While I hugely enjoyed driving around in my motor home I knew I was missing most of the scenery because, you know, driving. On a bike or trike riding 10-15mph (15-25kph) you get to see EVERTHANG, missing almost nothing. i.e a whole different traveling experience so that was my design goal for tmy continued travels.
I'm not in a hurry to go anywhere, nor do I have to be anyplace at any set schedule, so stopping for extended periods are not an issue for me (retired-no longer a slave) so I can compromise about certain things that would otherwise be a requirement.
-back on track-
Carrying enough battery and using the panels to extend the day is what my solar panel use was about. The panels, always exposed to the sky are always generating useful power. I'm using polycrystalline panels because they provide more power under poor light conditions, than monocrystalline panels can (usually) Thin-film panels do even better in low light conditions but they're really inefficient in full sunlight, taking up to 3-4 times the space to get the same power a poly or mono panel gathers.

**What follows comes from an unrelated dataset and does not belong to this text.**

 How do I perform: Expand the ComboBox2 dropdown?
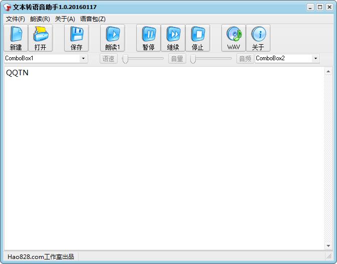click(x=315, y=59)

the panels always delivering 'sum' power during the daylight hours. To make use of this power you need to consider that the panel(s) is always subject to different conditions delivery different amounts of power because ... vehicles change position. Expect it. This is why you need an intermediary power system* to take the power from while the solar panels add the power too.
For an intermediary system the only (at this time) successful choice is rechargeable batteries. Currently, lithium batteries are the most efficient/effective choice. (i won't dwell on 'why')
solar panels are made up of cells that generate about a 3-4V voltage potential when exposed to light. These cells are then connected in series/parallel combinations, much like batteries, to make up a panel. You can purchase panels with all sorts of voltage/current constructs. How you intend to use the panels in situ should really be the only concern. (but it never is)
There is a ready-made industrial output of 12V, 24V, 48V and (115/220) systems, where sometimes, duh**, cost becomes the issue.
My concerns involve acquiring stuff that's compatible with most my other stuff.
As mentioned I live in a MotorHome where most everything runs off 12V. Owning and acquiring more 12V solar panels serves me best.
The problem with 12V power systems is the physical size of conductors needed to get power from Point A to Point B (BIG THICK WIRE) and I have 6 gauge cable between my convertors and my batteries on a 18' ( about 3 meter) run for my main service loop. There are ways to mitigate the need for long service loops, -which I also use. I have battery packs where the service is needed, reducing the need for super-thick wiring.
I also use inverters (dc/dc and dc/ac convertors) majixly change 12V into whatever I actually require for each service point.
however, there's nothing magic about (aboot) it
-All this solar/converter stuff has been around, ready for yer consumption for like, ever. Now, cheaper than ever.
I'm tired of typing.
Use a MPPT convertor to interface your panels to your intermediary system(s) because without it, a lot of the power generated by the panels gets lost in the ether.